Clinical hypnotherapy is hypnosis performed by a trained mental health professional. It involves putting the patient into a state of relaxation and suggestion, otherwise known as letting your guard down. The mind is far less likely to become triggered when it’s in this state, and it makes it easier for the therapist and client to work on techniques that help with repatterning the thought process. It can also be used to introduce relaxation techniques such as deep breathing and bringing up calming thoughts when tension rises.

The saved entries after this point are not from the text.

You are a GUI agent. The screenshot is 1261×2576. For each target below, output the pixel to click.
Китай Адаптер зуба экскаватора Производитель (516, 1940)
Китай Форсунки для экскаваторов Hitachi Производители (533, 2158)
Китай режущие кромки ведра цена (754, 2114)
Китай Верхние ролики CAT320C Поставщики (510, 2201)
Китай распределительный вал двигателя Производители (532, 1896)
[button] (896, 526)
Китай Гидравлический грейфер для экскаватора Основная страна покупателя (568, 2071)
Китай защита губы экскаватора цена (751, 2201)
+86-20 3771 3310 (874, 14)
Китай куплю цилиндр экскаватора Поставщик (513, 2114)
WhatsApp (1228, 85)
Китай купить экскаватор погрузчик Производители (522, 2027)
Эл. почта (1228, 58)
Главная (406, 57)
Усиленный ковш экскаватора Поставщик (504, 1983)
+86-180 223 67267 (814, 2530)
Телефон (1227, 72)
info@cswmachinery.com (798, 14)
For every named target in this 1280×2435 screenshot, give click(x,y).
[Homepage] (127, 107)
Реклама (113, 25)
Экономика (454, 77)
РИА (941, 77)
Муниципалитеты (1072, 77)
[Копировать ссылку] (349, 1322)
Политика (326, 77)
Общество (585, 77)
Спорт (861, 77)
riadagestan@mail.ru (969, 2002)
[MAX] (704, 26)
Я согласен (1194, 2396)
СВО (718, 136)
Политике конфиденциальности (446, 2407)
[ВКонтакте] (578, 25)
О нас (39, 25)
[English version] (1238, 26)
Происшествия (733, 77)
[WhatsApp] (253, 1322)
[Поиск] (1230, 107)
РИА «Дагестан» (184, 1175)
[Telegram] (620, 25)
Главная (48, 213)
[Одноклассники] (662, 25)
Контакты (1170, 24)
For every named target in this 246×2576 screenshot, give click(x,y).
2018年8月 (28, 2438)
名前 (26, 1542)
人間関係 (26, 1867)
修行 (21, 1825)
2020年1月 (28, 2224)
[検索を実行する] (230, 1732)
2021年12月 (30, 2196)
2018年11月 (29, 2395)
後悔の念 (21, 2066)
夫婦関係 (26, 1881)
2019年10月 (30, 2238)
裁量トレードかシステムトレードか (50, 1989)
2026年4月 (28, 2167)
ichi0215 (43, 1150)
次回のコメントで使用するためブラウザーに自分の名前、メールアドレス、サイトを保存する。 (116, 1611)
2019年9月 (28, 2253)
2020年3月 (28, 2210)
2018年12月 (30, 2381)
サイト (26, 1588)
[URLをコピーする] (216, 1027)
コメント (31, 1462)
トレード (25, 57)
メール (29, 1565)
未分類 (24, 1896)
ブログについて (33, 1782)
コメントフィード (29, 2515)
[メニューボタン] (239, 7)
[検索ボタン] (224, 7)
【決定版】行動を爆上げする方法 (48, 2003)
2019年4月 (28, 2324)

Medication isn’t typically used for phobias, but it can help with the underlying anxiety that results from the phobia. An anti-anxiety medication can eliminate the feelings of fight or flight and panic, enabling the sufferer to more easily deal with the mental and physical response. Medication is used in conjunction with therapy in order to take advantage of the effects of the medication and further reinforce new ways of thinking and thought patterns.
Self-awareness of the condition can help a sufferer prevent the worst of the attack and make it easier to handle the physical and mental sensations. This can be done in conjunction with therapy or practiced as a way of minimizing the reaction if therapy hasn’t been sought. Developing mindfulness and tracking a reaction takes time, but it can help the sufferer assert their rationality over their triggers and shorten the amount of time they spend in a panic attack.
Merinthophobia typically has its roots in childhood experiences, including abuse. It’s also caused by a genetic predisposition to fear an object. The cause is not fully understood, but it’s accepted as valid by mental health experts, and sufferers are experiencing a fear reaction that’s real to them. Those who suffer from merinthophobia can have different presentations from one another and experience panic at varying levels. Different types of therapies have been shown to help improve the mental health of a sufferer and eventually lead them to live a life that’s mostly free from triggers and physical responses.